## What you will do
a) In the forum thread on project manager skills, what do most engineers do with their designs if they are allowed?
b) Write a continuation of the forum thread on project manager skills, starting after its last sentence.

Skills/Training required to be a project manager

SOURCE
https://www.eng-tips.com/viewthread.cfm?qid=144359
Please click on the above source URL to read the entire web page. Below is a snippet of the conversation.

QUESTION
My background is as follows: -

Apprenticeship in Mechanical Engineering
BEng in Mechanical Engineering with Business Management
PhD in Mechattronic design in orthopaedic medicine
One and half years experience in overseeing the development of an injection moulded disposable medical device for use in the human eye.

I coordinated the entire project for the disposable medical devise, but have no training in project management. Consequently I am concerned that my skills are not sufficient to be a project manager.

Please can anyone advise me as to what skills and training are required before an Engineer can advertise as a project manager.

REPLIES

RDK
Follow up on the assignments and delegation given to subordinates. Don’t wait for the work to be due and then discover that they misunderstood the basic direction or were having trouble with the assignment.

Talk to them and follow up not only right after the assignment is given or just before it is due but during the process, keep your people on track.

The trick to managing technical people is to get them to stop playing with their design and getting it out the door. Most engineers will, if allowed, optimize their designs to the nth degree. Have something else shiny and interesting to get them to finish with one stage and to get started on the next.

(Stored items)
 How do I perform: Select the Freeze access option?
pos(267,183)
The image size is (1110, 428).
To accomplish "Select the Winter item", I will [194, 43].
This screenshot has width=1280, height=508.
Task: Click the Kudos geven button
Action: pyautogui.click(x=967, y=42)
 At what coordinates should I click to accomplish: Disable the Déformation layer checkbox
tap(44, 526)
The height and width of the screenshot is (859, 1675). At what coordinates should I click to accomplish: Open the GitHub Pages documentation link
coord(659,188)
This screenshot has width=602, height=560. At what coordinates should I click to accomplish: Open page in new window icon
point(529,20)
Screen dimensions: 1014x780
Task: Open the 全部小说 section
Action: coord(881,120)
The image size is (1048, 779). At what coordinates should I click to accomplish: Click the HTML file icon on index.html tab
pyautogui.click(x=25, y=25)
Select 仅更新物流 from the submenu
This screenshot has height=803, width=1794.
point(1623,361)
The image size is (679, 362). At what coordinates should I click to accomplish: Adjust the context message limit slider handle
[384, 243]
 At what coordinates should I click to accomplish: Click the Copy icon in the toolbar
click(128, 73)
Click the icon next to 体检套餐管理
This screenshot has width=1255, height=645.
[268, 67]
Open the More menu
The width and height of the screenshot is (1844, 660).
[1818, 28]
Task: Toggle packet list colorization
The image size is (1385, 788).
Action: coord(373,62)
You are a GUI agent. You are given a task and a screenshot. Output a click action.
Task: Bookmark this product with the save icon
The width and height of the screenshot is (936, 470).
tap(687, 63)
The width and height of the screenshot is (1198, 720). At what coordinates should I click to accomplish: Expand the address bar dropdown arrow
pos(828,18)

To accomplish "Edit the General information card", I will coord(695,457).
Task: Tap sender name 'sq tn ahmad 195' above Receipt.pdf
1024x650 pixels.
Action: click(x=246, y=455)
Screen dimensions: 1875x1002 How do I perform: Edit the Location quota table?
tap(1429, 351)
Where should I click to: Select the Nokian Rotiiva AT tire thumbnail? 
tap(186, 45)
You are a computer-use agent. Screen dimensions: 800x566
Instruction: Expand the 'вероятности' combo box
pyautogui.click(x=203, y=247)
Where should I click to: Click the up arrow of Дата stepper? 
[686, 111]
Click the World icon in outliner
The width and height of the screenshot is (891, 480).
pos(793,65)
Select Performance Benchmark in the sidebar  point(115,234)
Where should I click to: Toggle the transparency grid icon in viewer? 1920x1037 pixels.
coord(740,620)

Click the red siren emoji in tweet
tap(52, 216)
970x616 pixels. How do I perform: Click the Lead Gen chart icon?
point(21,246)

## Task-by-task answers
a) They optimize their designs to the nth degree.

b)
The balancing wire act is to keep on top if what they are doing without suffocating them. Different people will tolerate different amounts of supervision so get to know your people and manage them with the least amount of supervision that is effective.

DRC1
Don’t worry about the"project management skills". Learn as much as you can about the process, not just design, but production. Go to the floor see it done and meet the guys that do it. Not just once, but a lot, until you understand it. Talk to the shop foremen and plant mangers. Go visit the client. See it being used. Talk to the professionals who are ordering it. Everyone will tell you that you don’t have time for that or that other people do that. They are wrong. If you don’t understand the product and the process, you will never truly manage it.

You may also consider looking into a PMP Certification (Project Management Professional) - it’s fairly well recognized. They have their own “flavor” of project management, but it can be generally be tailored to your own style and needs.

Having recently worked for many different projects in a row, I want to stress the previous advice of “learning the process”. I found that the project managers that made sure they understood what needed to happen and how it was likely to happen before making commitments and schedules could get people to stop adding new scope preemptively, connect the different disciples well throughout the project, and had fewer bad days on their end. It also prompts goodwill and extra effort from the team members when they see that the PM did their homework.

1 Like

Agreed! Over the years I’ve seen too many project types ruin the process for sake of $ or schedule. Makes my blood boil when they don’t communicate with the project team.